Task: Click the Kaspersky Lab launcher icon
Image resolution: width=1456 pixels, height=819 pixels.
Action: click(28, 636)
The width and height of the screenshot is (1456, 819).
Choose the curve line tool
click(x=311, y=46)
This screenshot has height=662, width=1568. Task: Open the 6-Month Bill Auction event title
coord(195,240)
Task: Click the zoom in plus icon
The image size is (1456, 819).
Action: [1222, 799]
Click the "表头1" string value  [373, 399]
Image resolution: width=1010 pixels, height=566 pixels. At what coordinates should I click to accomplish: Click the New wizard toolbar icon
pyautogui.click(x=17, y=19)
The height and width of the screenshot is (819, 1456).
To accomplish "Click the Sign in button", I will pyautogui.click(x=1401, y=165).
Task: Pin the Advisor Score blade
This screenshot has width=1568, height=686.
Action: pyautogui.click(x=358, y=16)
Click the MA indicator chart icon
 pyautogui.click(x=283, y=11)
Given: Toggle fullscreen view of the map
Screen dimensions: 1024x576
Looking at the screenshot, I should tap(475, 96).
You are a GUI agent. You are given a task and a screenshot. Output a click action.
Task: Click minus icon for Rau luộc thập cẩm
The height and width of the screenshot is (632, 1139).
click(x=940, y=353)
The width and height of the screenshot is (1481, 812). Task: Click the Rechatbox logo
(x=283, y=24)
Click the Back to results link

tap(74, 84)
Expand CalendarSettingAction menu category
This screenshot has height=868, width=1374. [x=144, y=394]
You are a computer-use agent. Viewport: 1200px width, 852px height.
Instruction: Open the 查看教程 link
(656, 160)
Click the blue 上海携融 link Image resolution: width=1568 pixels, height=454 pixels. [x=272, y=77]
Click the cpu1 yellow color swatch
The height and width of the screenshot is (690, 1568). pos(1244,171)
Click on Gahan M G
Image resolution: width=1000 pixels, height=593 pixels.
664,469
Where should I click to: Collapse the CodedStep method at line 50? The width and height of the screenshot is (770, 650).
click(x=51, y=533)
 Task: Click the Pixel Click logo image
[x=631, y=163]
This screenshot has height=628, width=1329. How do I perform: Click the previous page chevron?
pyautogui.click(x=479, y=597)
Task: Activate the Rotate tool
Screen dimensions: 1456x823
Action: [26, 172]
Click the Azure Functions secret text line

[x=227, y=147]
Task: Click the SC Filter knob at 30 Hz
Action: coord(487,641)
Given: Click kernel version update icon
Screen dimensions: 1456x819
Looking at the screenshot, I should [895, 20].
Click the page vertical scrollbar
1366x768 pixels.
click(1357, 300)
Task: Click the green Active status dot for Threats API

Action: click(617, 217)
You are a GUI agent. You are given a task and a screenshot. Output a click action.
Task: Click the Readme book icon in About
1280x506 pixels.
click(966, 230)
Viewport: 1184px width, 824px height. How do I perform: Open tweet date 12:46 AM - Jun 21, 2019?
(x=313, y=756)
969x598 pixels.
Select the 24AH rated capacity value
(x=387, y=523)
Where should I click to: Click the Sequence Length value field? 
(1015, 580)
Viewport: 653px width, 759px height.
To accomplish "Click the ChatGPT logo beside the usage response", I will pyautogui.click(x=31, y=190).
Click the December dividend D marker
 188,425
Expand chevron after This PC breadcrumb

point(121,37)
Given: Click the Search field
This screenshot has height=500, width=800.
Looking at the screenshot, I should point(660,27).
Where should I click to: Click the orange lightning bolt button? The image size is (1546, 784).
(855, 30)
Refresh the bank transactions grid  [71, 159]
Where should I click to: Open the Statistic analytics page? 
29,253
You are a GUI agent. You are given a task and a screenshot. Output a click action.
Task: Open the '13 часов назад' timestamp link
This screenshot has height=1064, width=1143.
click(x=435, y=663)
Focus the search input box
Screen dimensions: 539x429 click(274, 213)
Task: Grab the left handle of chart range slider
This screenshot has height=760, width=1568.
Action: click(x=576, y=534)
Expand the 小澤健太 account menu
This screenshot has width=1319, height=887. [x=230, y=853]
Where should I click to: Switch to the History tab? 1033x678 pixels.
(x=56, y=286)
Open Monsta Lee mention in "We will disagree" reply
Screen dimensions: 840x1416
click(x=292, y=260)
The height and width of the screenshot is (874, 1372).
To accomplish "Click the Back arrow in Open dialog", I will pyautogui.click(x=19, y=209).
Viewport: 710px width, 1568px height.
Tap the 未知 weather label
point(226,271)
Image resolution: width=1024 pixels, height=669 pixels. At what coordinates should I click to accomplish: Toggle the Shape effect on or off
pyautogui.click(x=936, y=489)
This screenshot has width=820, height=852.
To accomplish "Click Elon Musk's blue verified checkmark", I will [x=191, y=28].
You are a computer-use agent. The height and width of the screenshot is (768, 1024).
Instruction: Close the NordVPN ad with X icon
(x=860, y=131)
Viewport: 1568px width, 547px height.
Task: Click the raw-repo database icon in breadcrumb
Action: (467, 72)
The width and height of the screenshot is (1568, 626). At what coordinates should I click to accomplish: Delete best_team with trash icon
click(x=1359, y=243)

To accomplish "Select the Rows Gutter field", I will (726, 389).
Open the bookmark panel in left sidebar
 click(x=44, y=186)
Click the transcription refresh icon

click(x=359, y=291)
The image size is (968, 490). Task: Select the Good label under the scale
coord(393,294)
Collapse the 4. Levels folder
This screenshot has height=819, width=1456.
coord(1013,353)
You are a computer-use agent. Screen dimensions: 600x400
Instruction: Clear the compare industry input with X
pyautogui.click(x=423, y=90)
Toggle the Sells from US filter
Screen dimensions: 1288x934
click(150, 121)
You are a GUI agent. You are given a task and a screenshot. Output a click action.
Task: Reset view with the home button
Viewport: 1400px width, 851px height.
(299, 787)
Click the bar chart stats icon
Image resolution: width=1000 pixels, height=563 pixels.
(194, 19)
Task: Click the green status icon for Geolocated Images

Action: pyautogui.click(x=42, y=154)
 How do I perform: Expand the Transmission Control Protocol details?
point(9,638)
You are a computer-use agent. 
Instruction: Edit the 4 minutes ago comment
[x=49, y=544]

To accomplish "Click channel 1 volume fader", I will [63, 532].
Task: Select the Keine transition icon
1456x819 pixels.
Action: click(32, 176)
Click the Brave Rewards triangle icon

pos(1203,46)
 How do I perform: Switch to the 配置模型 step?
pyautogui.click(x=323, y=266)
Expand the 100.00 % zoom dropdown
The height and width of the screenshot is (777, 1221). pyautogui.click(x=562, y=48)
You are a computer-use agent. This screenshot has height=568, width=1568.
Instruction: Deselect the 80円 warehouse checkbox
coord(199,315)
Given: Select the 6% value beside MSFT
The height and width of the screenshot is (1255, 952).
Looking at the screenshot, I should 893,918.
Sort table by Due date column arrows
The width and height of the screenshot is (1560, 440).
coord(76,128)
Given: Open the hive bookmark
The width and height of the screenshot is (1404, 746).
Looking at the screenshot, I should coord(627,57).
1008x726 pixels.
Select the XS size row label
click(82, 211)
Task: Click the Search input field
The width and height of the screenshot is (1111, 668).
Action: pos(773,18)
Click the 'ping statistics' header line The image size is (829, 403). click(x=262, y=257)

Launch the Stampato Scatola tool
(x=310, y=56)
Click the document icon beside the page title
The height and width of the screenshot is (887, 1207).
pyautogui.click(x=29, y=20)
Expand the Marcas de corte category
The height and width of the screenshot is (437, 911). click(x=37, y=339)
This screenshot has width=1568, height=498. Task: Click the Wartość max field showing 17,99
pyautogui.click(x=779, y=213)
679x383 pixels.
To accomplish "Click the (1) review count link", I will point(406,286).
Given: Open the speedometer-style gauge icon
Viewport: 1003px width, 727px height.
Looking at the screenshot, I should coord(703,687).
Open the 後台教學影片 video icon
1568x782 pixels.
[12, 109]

◆ Directions
Could you reproduce everything from the line containing "You are a computer-use agent. Viewport: 1200px" down to the line containing "[x=631, y=163]", swapping "yellow" for "orange" and keeping the rest unchanged?

◆ Result for this exercise
You are a computer-use agent. Viewport: 1200px width, 852px height.
Instruction: Open the 查看教程 link
(656, 160)
Click the blue 上海携融 link Image resolution: width=1568 pixels, height=454 pixels. [x=272, y=77]
Click the cpu1 orange color swatch
The height and width of the screenshot is (690, 1568). pos(1244,171)
Click on Gahan M G
Image resolution: width=1000 pixels, height=593 pixels.
664,469
Where should I click to: Collapse the CodedStep method at line 50? The width and height of the screenshot is (770, 650).
click(x=51, y=533)
 Task: Click the Pixel Click logo image
[x=631, y=163]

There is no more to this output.